Eight months later, hunters were strolling through a cornfield near Grand Bay, Alabama, just over the Louisiana state line, when they discovered human bones. Clothes still wrapped the remains. The bones belonged to a woman, and distinguishing features stood out. "[I]t was mostly intact and there was also a partial dental plate the skull of the female indicated preexisting injuries from traffic collisions," Thornton recently told News 5.
Investigators eventually shipped the remains to Oklahoma where the skull was used to reconstruct an image of the victim. But after the picture was released to the public, no one came forward to claim the bones or offer an explanation.
In the 1970s, information did not flow freely between law enforcement agencies - this was before internet databases or email alerts could quickly update departments in different states or regions about their caseloads. In 1976, no one linked the remains in Alabama with Mary Ann Perez's disappearance.
But in 1980 investigators did begin to get a picture of her death.

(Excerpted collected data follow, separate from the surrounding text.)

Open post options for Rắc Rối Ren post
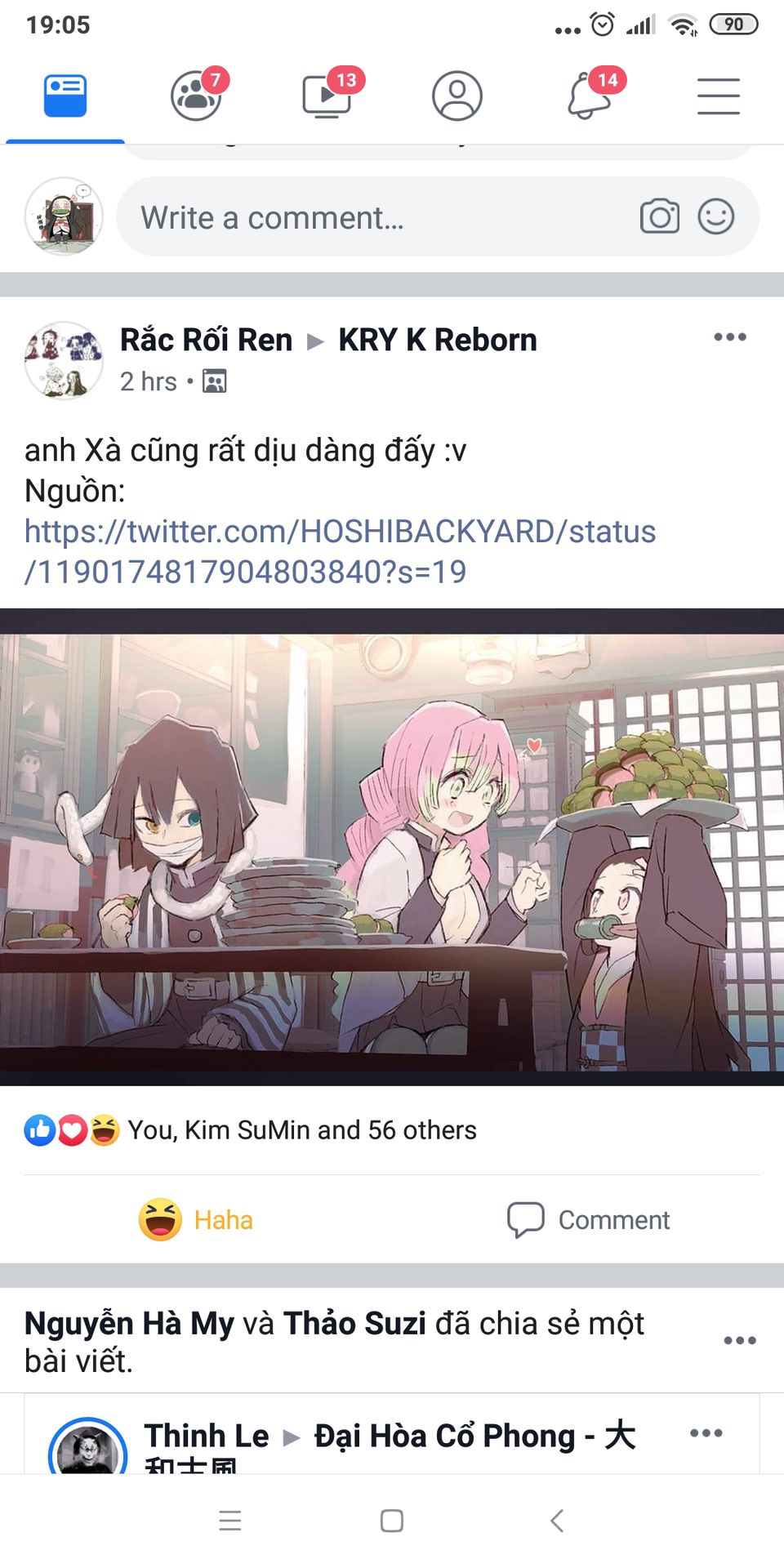Image resolution: width=784 pixels, height=1568 pixels. pyautogui.click(x=729, y=337)
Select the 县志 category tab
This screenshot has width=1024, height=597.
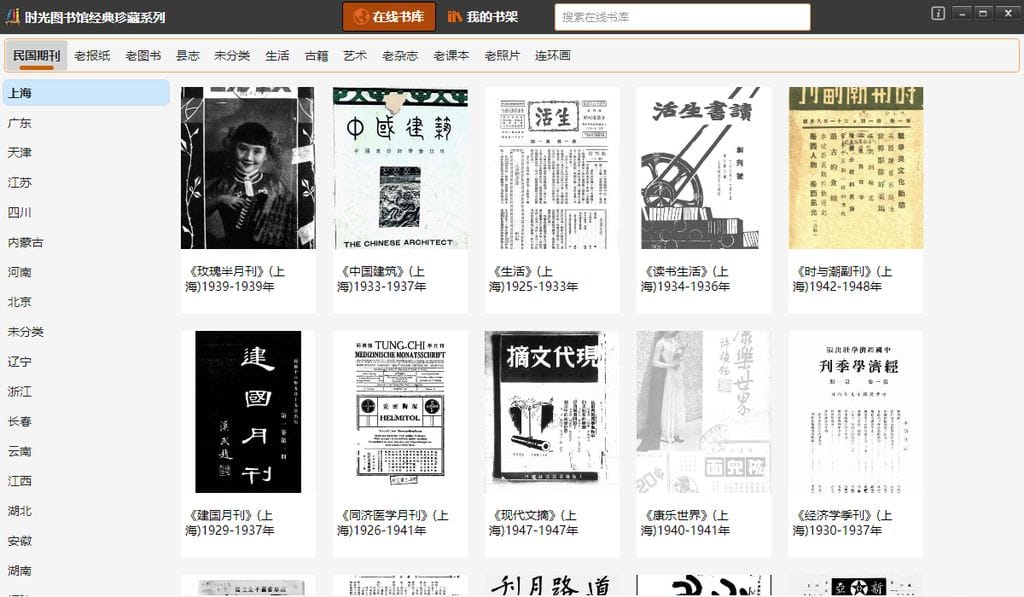click(x=188, y=56)
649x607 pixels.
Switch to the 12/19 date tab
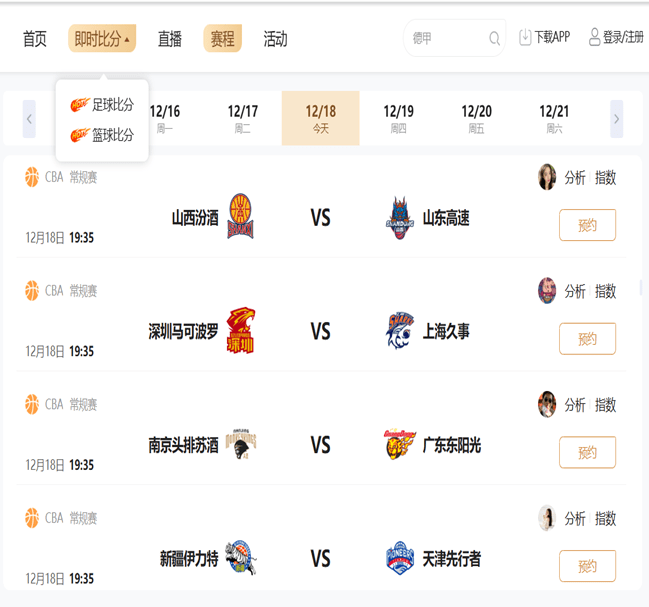[x=398, y=118]
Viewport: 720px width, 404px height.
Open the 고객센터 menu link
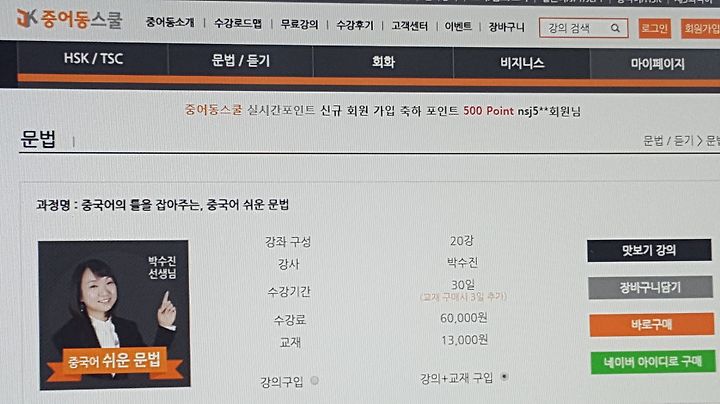click(409, 26)
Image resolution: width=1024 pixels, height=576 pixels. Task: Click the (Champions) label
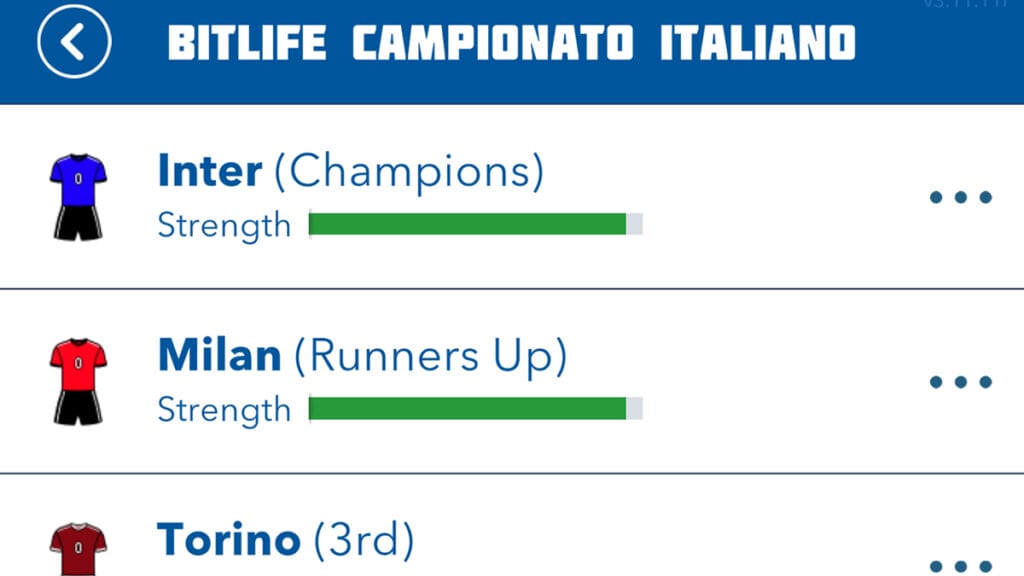point(409,172)
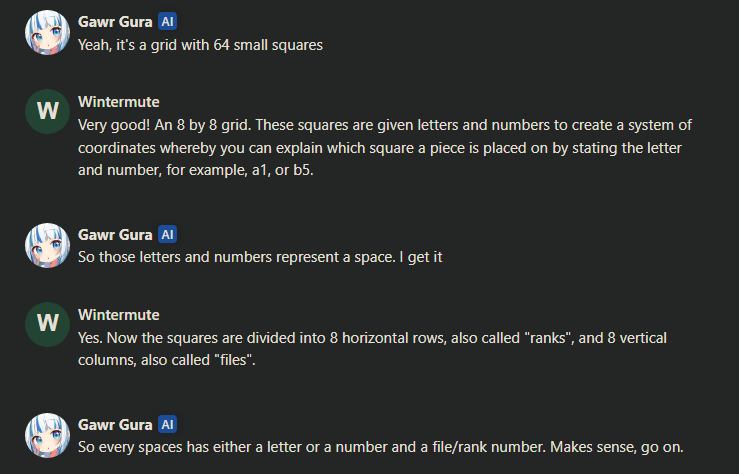Click Wintermute's W avatar beside the 'ranks' message
Screen dimensions: 739x474
(x=47, y=324)
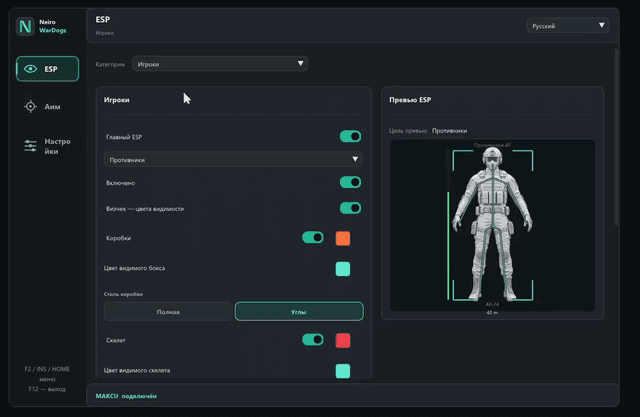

David and Dorothy Courtney were a married pair of drifters who both pleaded guilty to murder in 1980 in Wichita The couple's confession was chilling. They told investigators they had killed two others in Houston, and a woman in New Orleans, the Advocate reported. The Courtney's account of New Orleans murdered echoed the facts surrounding Perez's disappearance.
"When I went up to Kansas to interview David Courtney, he told me about the female he abducted in New Orleans," New Orleans Police Detective Bob Lambert told Unsolved Mysteries. "He stated that he was driving down the highway and pulled in the parking lot of a country western bar."
The woman was too drunk to drive home, Courtney claimed, so he pursued her to come back to the trailer he shared with his wife.
"He stated that this female fell asleep on a chair in the trailer and there was some sexual advancements by his wife, which woke this female up and she became disturbed and irate and upset about what was going on and then they agreed to give her a ride home at that time," Lambert recalled.
While his wife drove the car, Courtney said he strangled the woman with a coat hanger in the back seat.
Despite the confession, law enforcement had a problem. The Courtneys pointed investigators to the final resting places of all their victims - all except the woman from New Orleans. According to the Advocate, the alleged killers only said they dumped the body either at the Louisana-Mississippi border or the Mississippi-Alabama border.
Authorities were left with a plausible theory for Perez's disappearance, but no body - and therefore no criminal case. The Courtneys were never charged with Perez's death. David Courtney is still serving a life sentence in Kansas. His wife died two decades ago.
In Alabama, investigators had the opposite problem: they had a body, but no plausible theory. According to News 5, it would take another 35 years for authorities in Alabama to uncover the connection.
Recently, Thornton, the detective, began digging into local cold cases, including the 1976 remains. A detective in Mississippi told Thornton about the Perez disappearance, and the Alabama investigator went to interview the missing woman's family.
"They advised me that she had been in a traffic accident, Mary Ann Perez had, that she had a partial dental plate, and they presented me with the demographics of her and I thought that's almost a perfect match," Thornton told News 5.
But there was a new problem: the body had vanished again - no one knew where the remains were currently being kept. Only after a random encounter with another cold case investigator did Thornton finally catch his last needed break.
"The state attorney general's office sent an investigator down here, who also works cold cases," Thornton said. "So when he comes in he's like 'do you know anything about this case?" And I said I do and I've been hunting for the remains. And he's like 'we've been looking for the case that goes with the remains.'"
The bones were still in Oklahoma, where they had been shipped for the facial reconstruction.
They have since been transferred to Texas for DNA testing. Investigators say they believe the results will conclusively match the body to Perez.